Since its creation in 1950, the Uniform Code of Military Justice — with only minor tweaks along the way — has proven to be a remarkably durable framework for fairly carrying out the complex tenets of military justice.

The military justice system will always retain a certain level of camo-pattern quirkiness, simply due to the many unique aspects of military life.

But the times are changing more rapidly these days than they used to, and in some important respects, the UCMJ has become a bit outdated in comparison to the civilian judicial system.

Just one case in point: Do we really need to continue putting unruly service members at sea on "bread and water" rations, a practice whose heyday was the long-gone Age of Sail?

Eliminating that punishment is among dozens of proposed changes to the UCMJ that Pentagon officials have submitted to Congress for approval following an in-depth, two-year review.

Another proposal is to carve out 37 new, specific "articles" for criminal acts that until now have been grouped collectively under Article 134, the catch-all "General Article" that seeks to protect "good order and discipline."

Other suggested changes would simplify courts-martial of troops on deployment; give military judges broader authority over courts-martial sentencing; and make the UCMJ more reflective of modern technology.
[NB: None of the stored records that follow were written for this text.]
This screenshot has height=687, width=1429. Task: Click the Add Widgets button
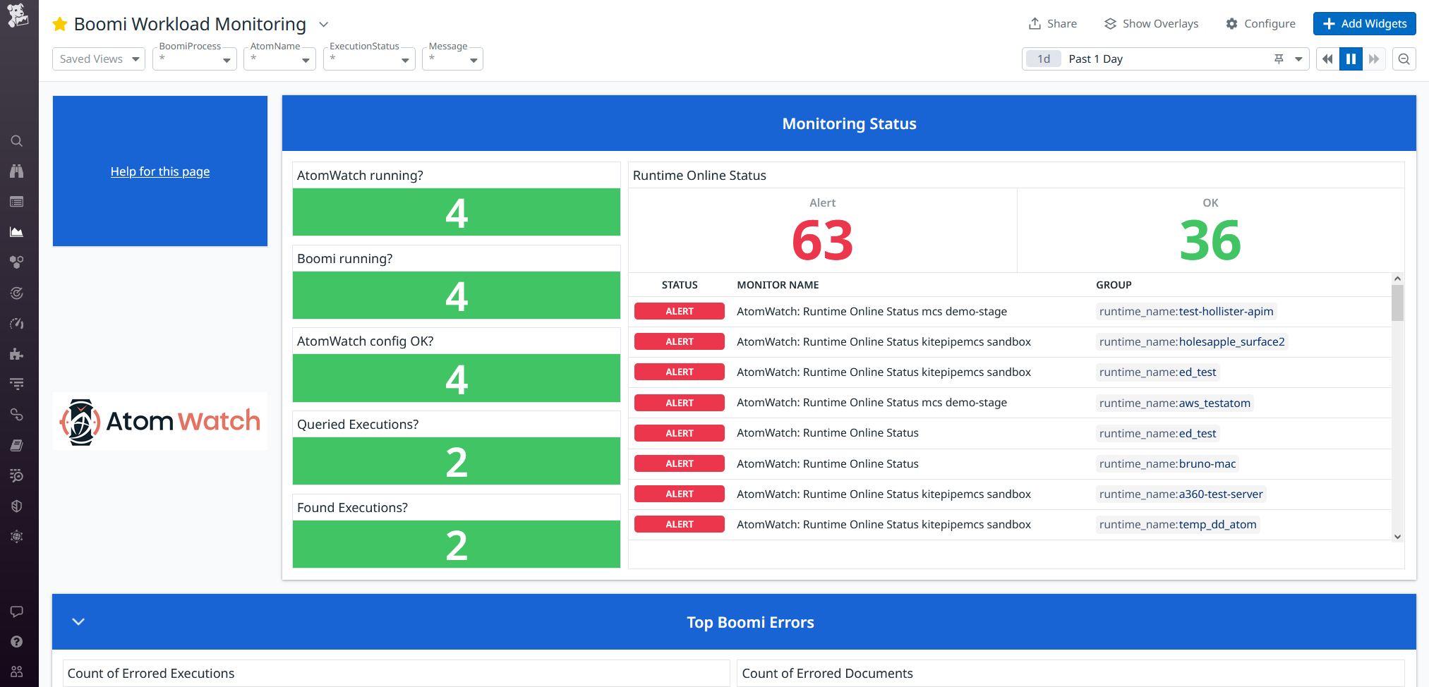point(1364,23)
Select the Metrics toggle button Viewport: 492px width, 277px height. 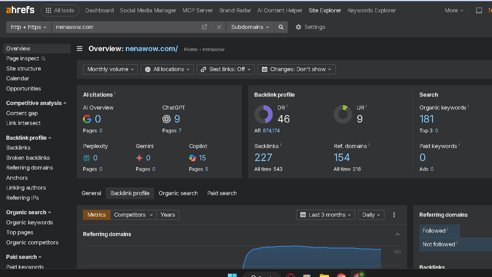97,215
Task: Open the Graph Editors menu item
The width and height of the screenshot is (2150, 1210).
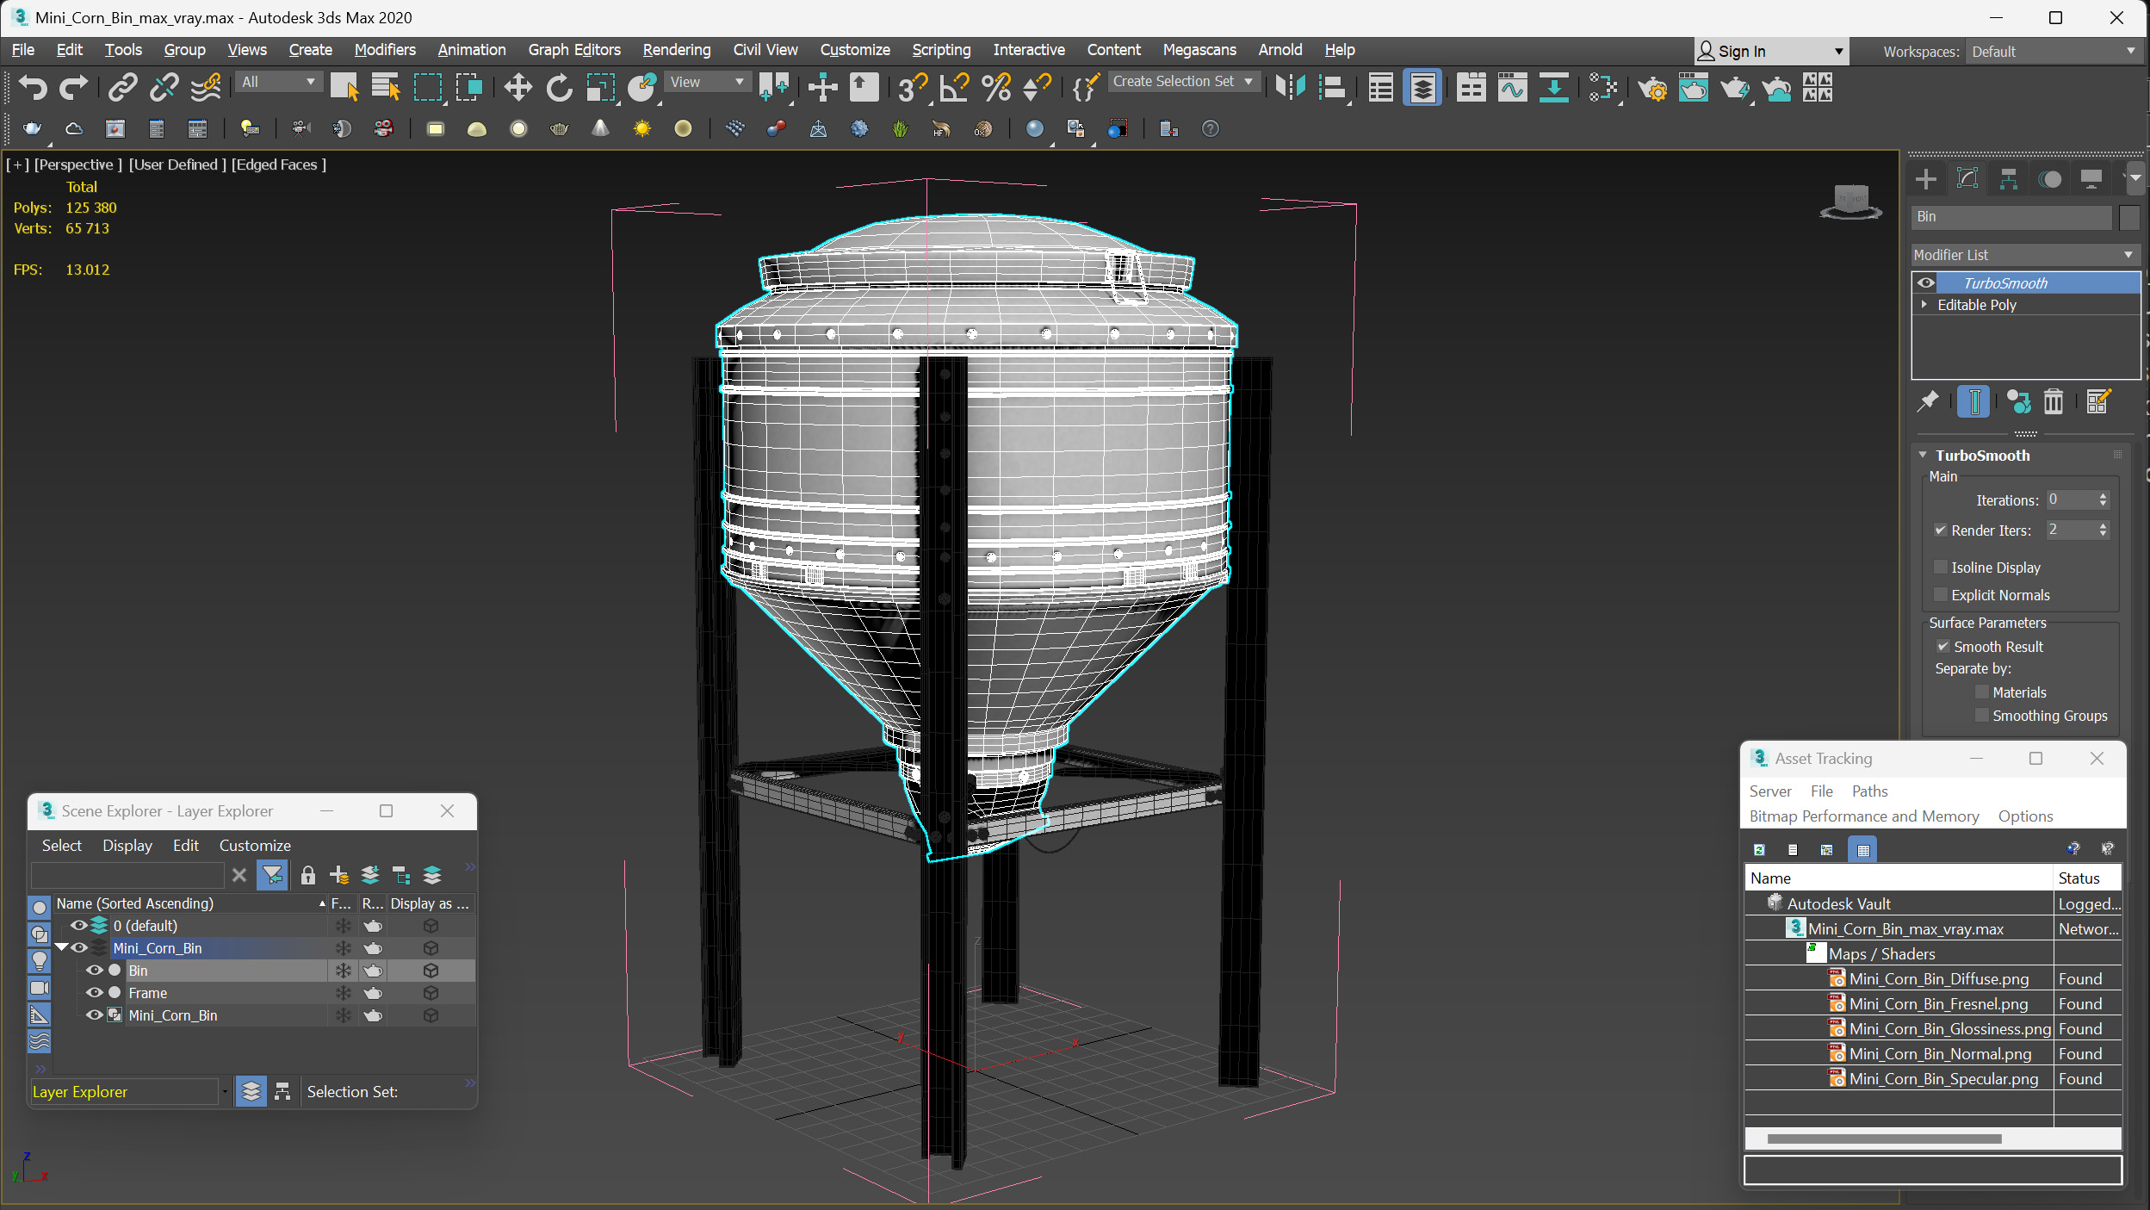Action: click(x=573, y=49)
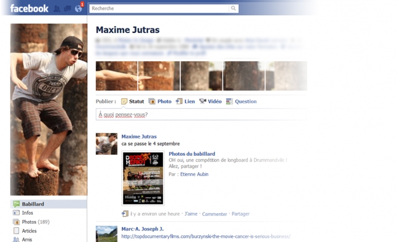Select the Statut publish option

(x=133, y=102)
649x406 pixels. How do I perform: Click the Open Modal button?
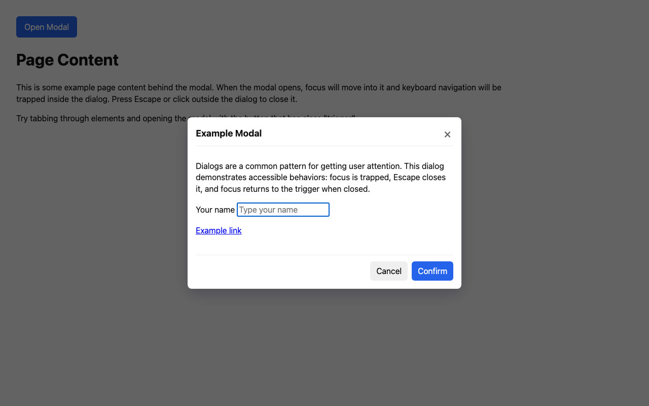point(46,26)
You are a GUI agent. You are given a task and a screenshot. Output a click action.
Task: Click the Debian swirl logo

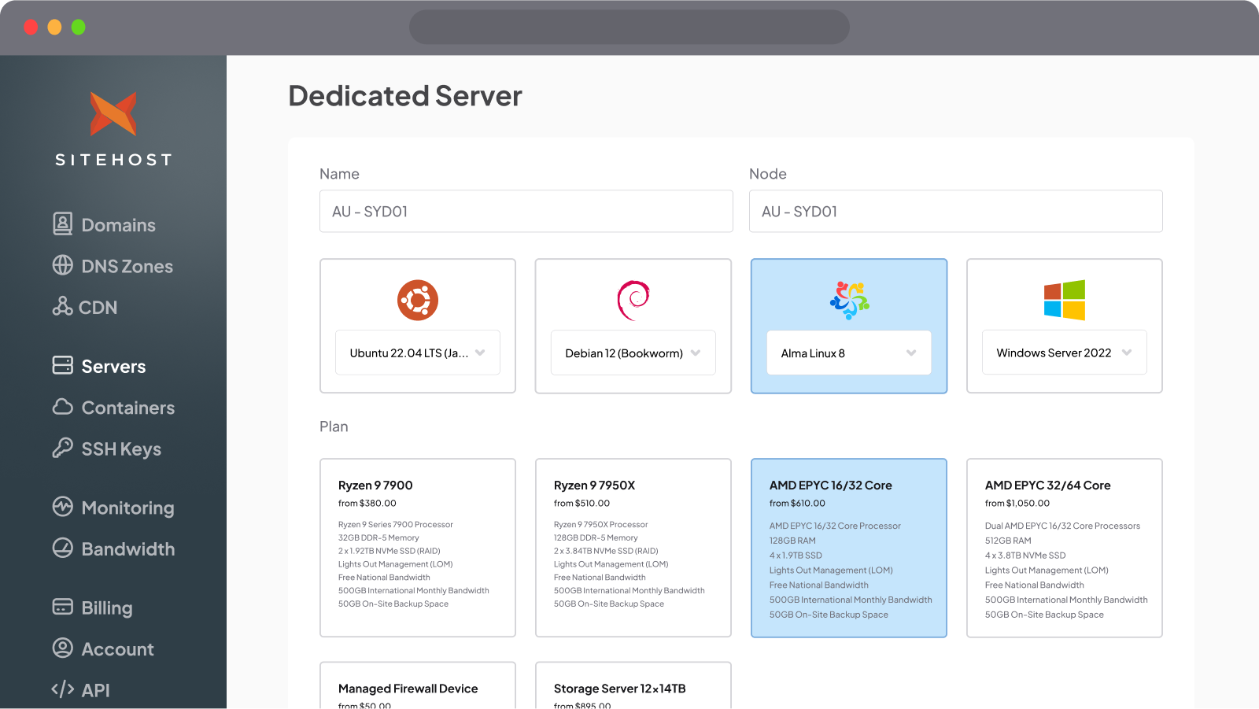(x=633, y=300)
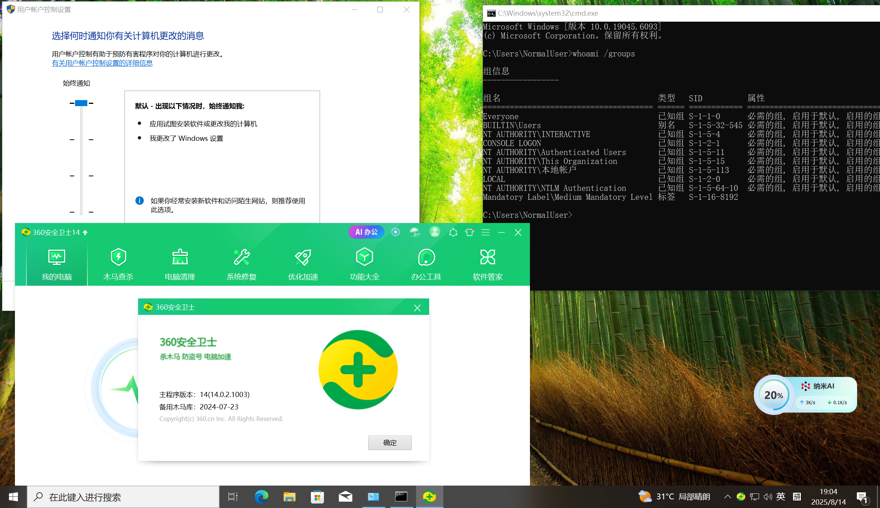This screenshot has height=508, width=880.
Task: Open the 360 hamburger main menu
Action: (x=486, y=232)
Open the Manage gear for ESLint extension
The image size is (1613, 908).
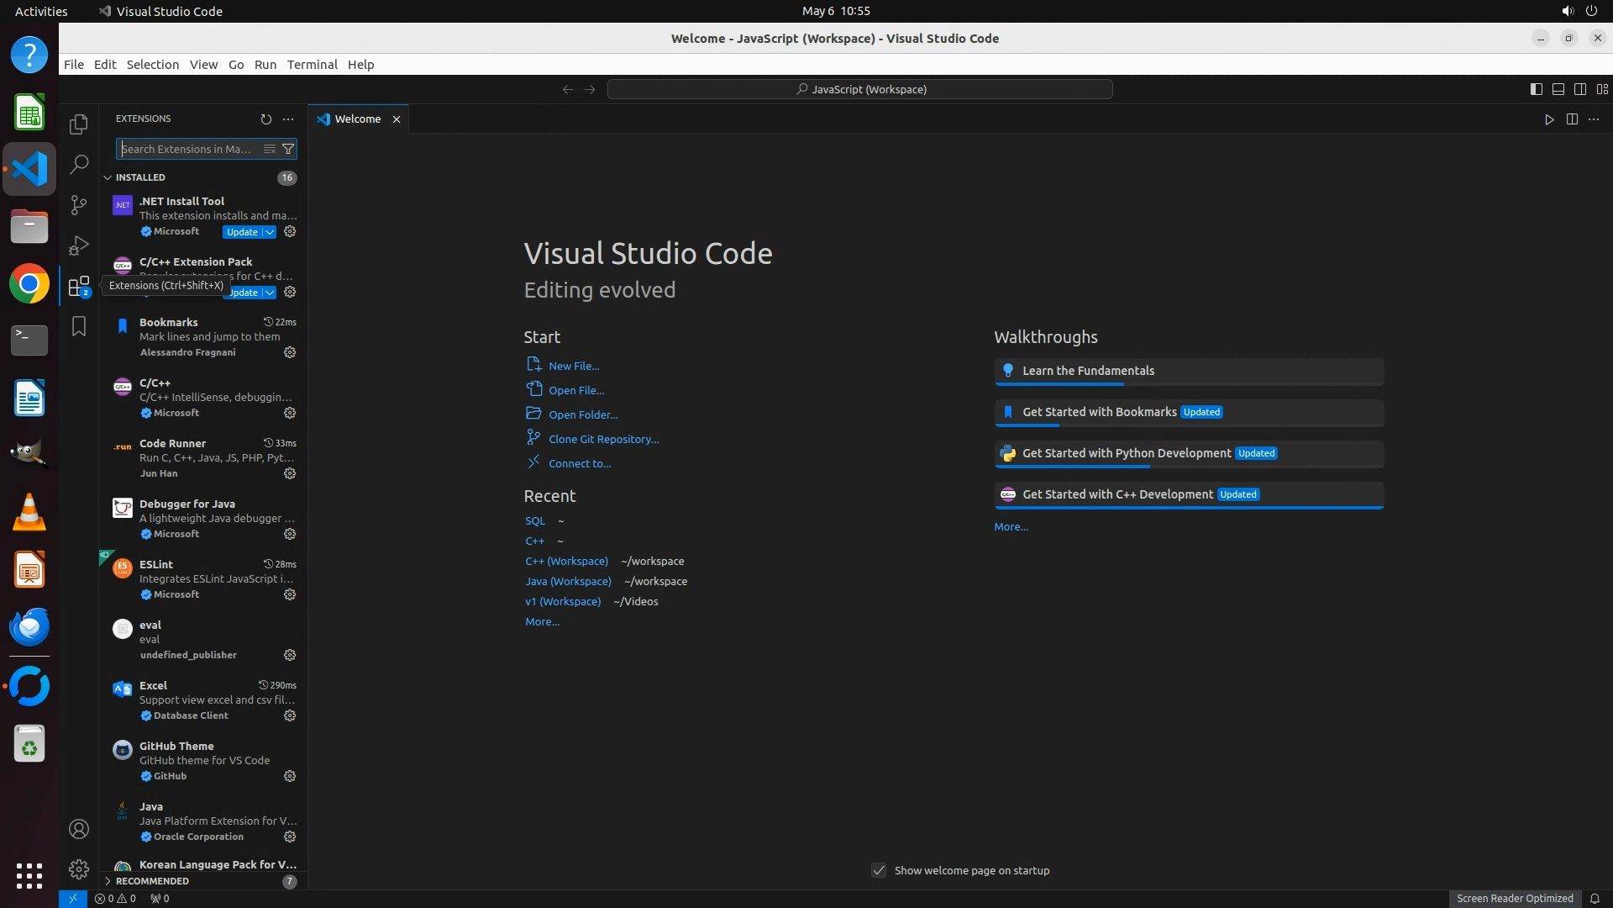coord(290,594)
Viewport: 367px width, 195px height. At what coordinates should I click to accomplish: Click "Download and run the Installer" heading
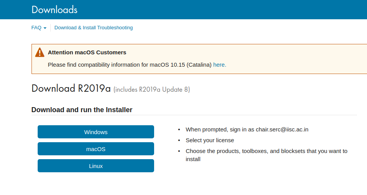(x=81, y=110)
On that last point, for example, Article 130, "Stalking," would be updated to include the misuse of emails, text messages, social media posts and other modern electronic communications for that purpose.

Taken as a whole, the proposal is a rational, good-faith effort to modernize the military justice system, adapting best practices in the civilian judiciary where it makes sense to do so.

Evidence of that good faith is embodied in one particularly important proposal that would make the entire system more transparent.

Today, accessing information about military trials can be difficult, costly and time-consuming — a longstanding complaint of advocates, defendants, the media and the public. Outside of bona fide national security concerns, there's just no need for such secrecy.